Feb 8 – Arrived late last night in Kashmir and yes, they think it is another country! Had to go thru a very informal customs upon arrival at Srinigar airport. A kid, no older than 17, in plain clothes took all my info, including my father’s name (why do they always want to know the father’s name? Give some props to the moms!), and then with a smile he sent me on to my merry way out of the airport.
In Srinigar the touts were in full effect. The taxi drivers range from guys in 4×4 trucks to poor Indians in 1970s Ambassador taxis who are willing to climb a Himalayan mountain for you for the right price. My tour guide, Bashir, greeted me at the airport with a smile and a hug. He spoke very good English and led us to a Land Rover type vehicle with two wheel drive. After strapping on my luggage to the roof and picking up two very athletic Finnish men, we started the long journey up the swirly roads to the Gulmarg high in the Himalayas.

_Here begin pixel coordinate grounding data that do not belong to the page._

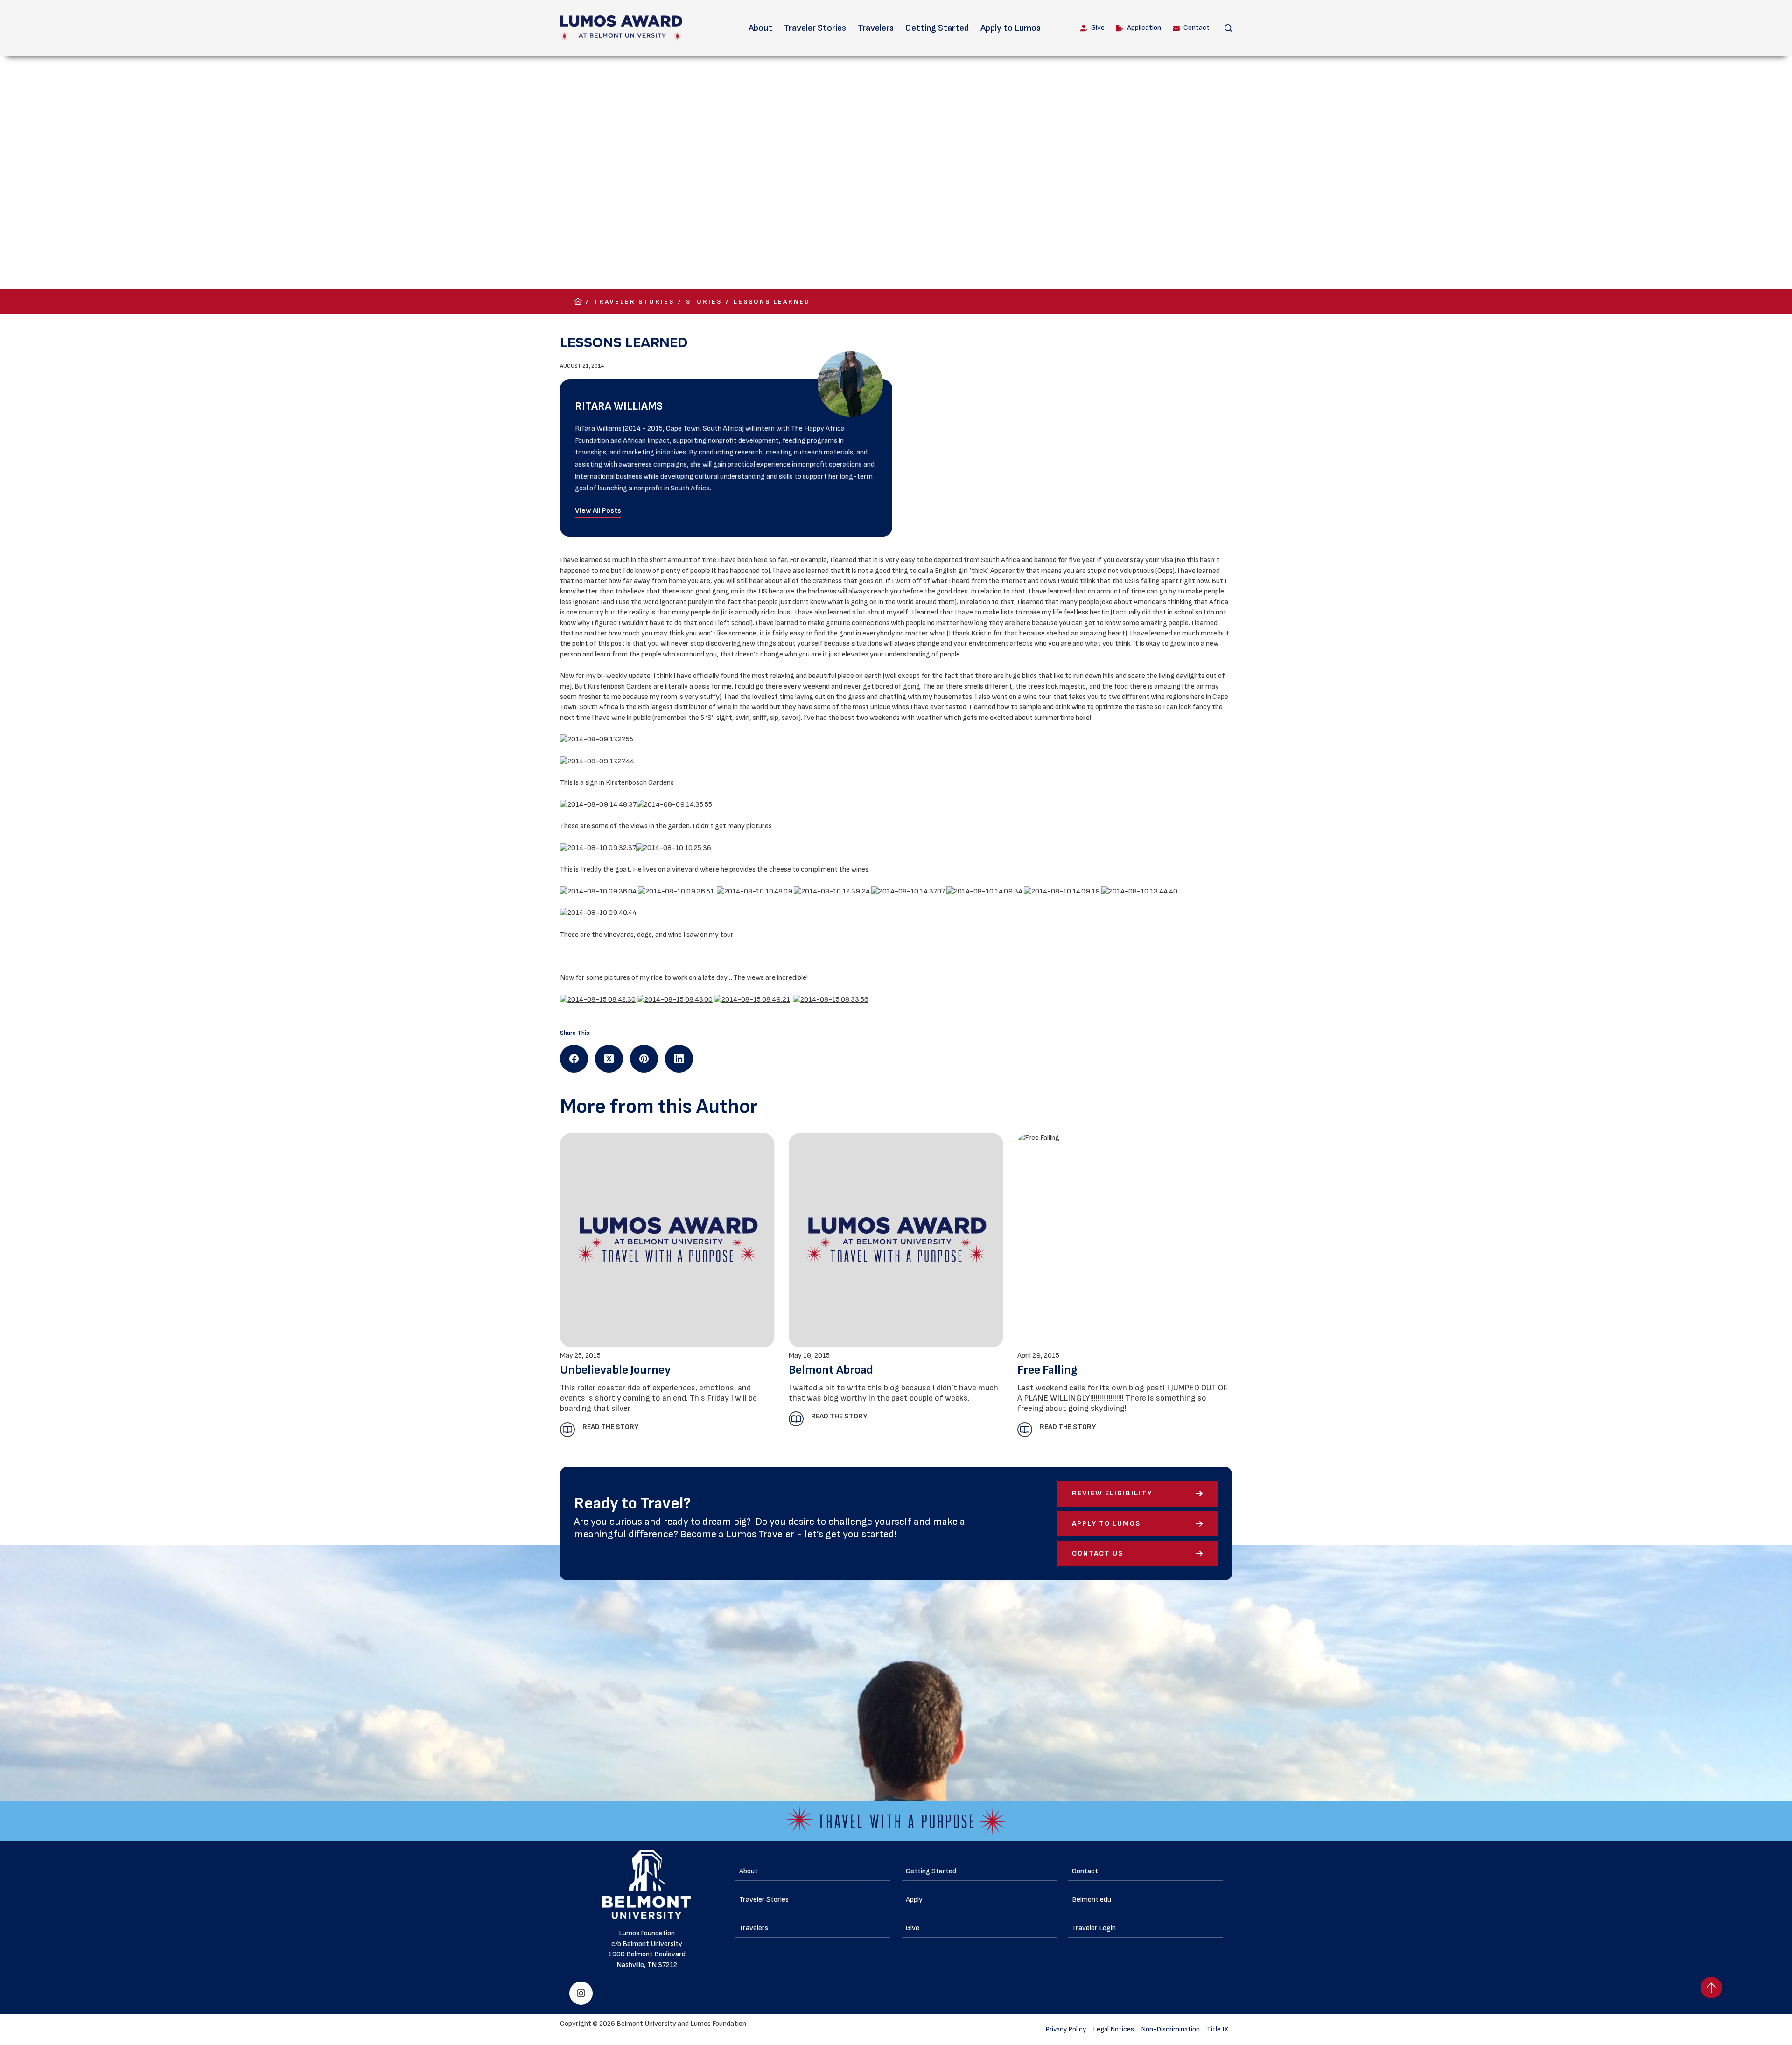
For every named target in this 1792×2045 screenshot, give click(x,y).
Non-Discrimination (1170, 2029)
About (760, 28)
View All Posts (598, 510)
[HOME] (578, 302)
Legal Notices (1113, 2029)
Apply (914, 1899)
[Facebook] (574, 1059)
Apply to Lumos (1010, 28)
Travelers (876, 28)
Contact (1196, 27)
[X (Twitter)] (609, 1059)
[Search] (1228, 28)
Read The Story (610, 1427)
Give (1098, 27)
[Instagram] (581, 1993)
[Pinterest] (644, 1059)
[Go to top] (1711, 1987)
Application (1144, 27)
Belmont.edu (1091, 1899)
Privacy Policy (1065, 2029)
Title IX (1218, 2029)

The first thing I noticed were the men with guns. A lot of men with guns. Everywhere I looked most people were packing heat. Eighty percent of them were in white military marching boots, camo pants, a very warm jacket, and some form of very silly looking hats that keep the warm. After a while I got used to them, and then I began to regard them as safekeepers (similar to what I did in Bosnia). If you have guns everywhere then those who are not allowed to have guns respect those who do. Sad but true.

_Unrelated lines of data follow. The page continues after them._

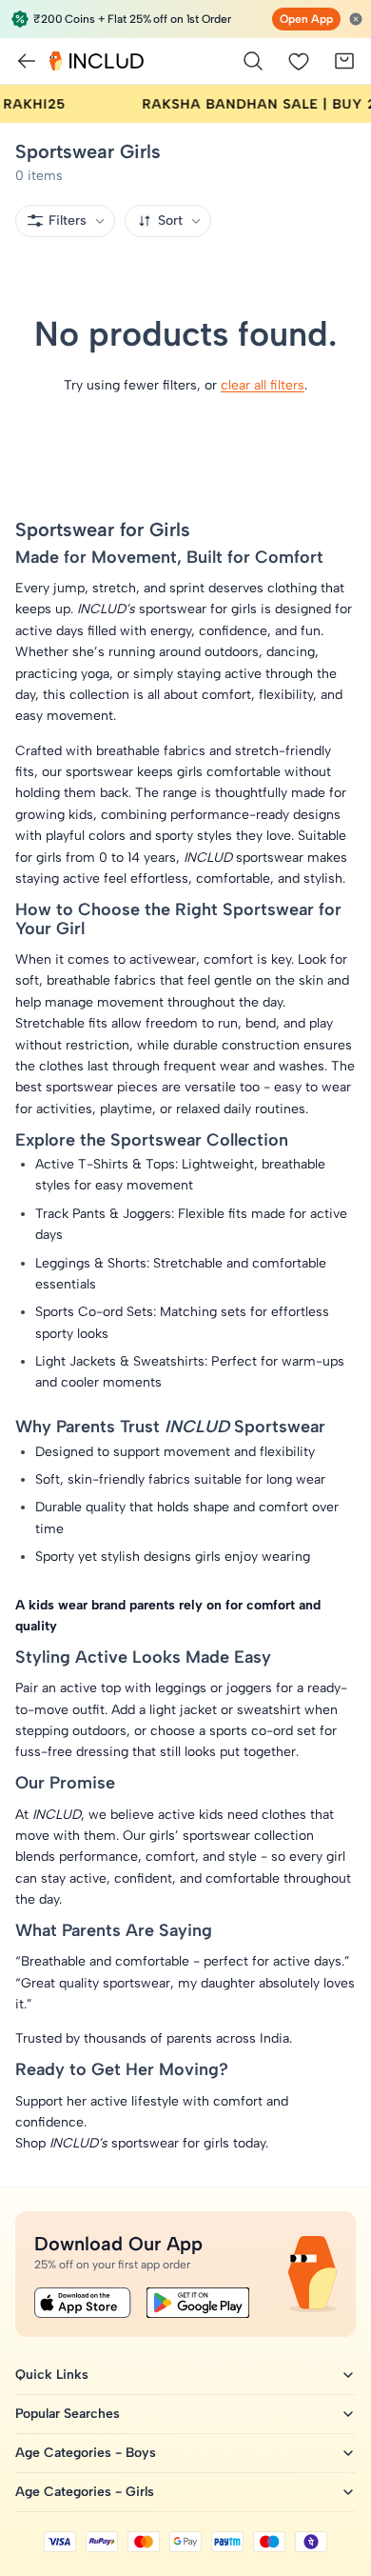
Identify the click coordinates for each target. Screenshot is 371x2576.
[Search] (253, 61)
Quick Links (51, 2374)
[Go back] (26, 61)
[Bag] (344, 61)
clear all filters (262, 385)
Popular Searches (67, 2414)
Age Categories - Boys (85, 2453)
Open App (306, 19)
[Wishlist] (298, 61)
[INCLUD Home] (96, 60)
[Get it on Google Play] (197, 2302)
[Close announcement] (355, 19)
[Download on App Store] (82, 2302)
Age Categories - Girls (84, 2492)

After we arrived at my hotel, the staff of no less than 5 men bent over backwards to make sure all my needs were taken care of. Room service, towel service, one guy even offered to give me a massage. All of that didn’t take away from the lack of hot water (I have learned that 7 am is the magic hour). We are going thru the normal Kashmiri hiccups: power outages, Internet down, violent protests in the middle of the road (oh yes). But that’s not why I am here………………………….
The SNOW OF COURSE!!!! It was epic. In true Evan fashion, today was the first day that the upper part of the mountain was open and everyone here said that today was the best day of the season. With blue skies above, I hurtled myself down bowl after bowl of thigh deep powder on 30 minute runs. To my left Pakistan, in front of me the monster that is K2, and down below me nothing but bowls and bowls and bowls of pow pow. Oh did I mention that the gondola is so slow that you have the whole mountain to yourself. It is peaceful, intense, serene, and chaotic and I love it. Gotta run – off to yoga class.